In the future we could be tracked because of what we wear, eat or what we carry. This minuscule

microchip technology known as RFID works by sending a unique radio frequency, which is recognised by a receiver. Already the technology is so advanced that some chips don't rely on batteries and are less than half the size of a grain of sand. Soon the common bar code will be as useless as a VHS videotape (McCullagh, 2003). It is seen that RFID tags have major advantages over optical bar codes regarding usability and performance and could produce major productivity gains. Because of the scale of the market, the development of the technology will be extensively tested (Rivest, 2003).

In early 2003, Wal-Mart began installing 'smart shelves' equipped with RFID reading technology to monitor stock movement in their stores. One of the first major brands to adopt RFID was Gillette, who in 2003 purchased 500 million RFID tags from Alien Technology. It is not certain exactly how much each of these 500 million tags cost but it is estimated to be around 25 cents each. As quantities increase, the price per tag is set to fall with 1 billion tags being set to sell for 10 cents each. Lots of 10 billion are estimated to sell for the small price of 5 cents each (McCullagh, 2003).

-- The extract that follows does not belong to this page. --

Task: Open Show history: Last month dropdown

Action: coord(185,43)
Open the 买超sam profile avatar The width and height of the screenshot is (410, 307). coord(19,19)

It is quite possible that in the future everything you buy from a chocolate bar to a t-shirt could be equipped with RFID. A German company, KSW-Microtec, recently designed microchip technology that is wash resistant, enabling microchips to be sewn into clothing. And according to EE Times (as cited in McCullagh, 2003), the European central bank is considering embedding RFID tags into banknotes by 2007.

Although this new technology provides endless opportunities in invoice tracking and point of sale transactions, it also has awakened many concerns about the privacy and security of those controlling and using the technology.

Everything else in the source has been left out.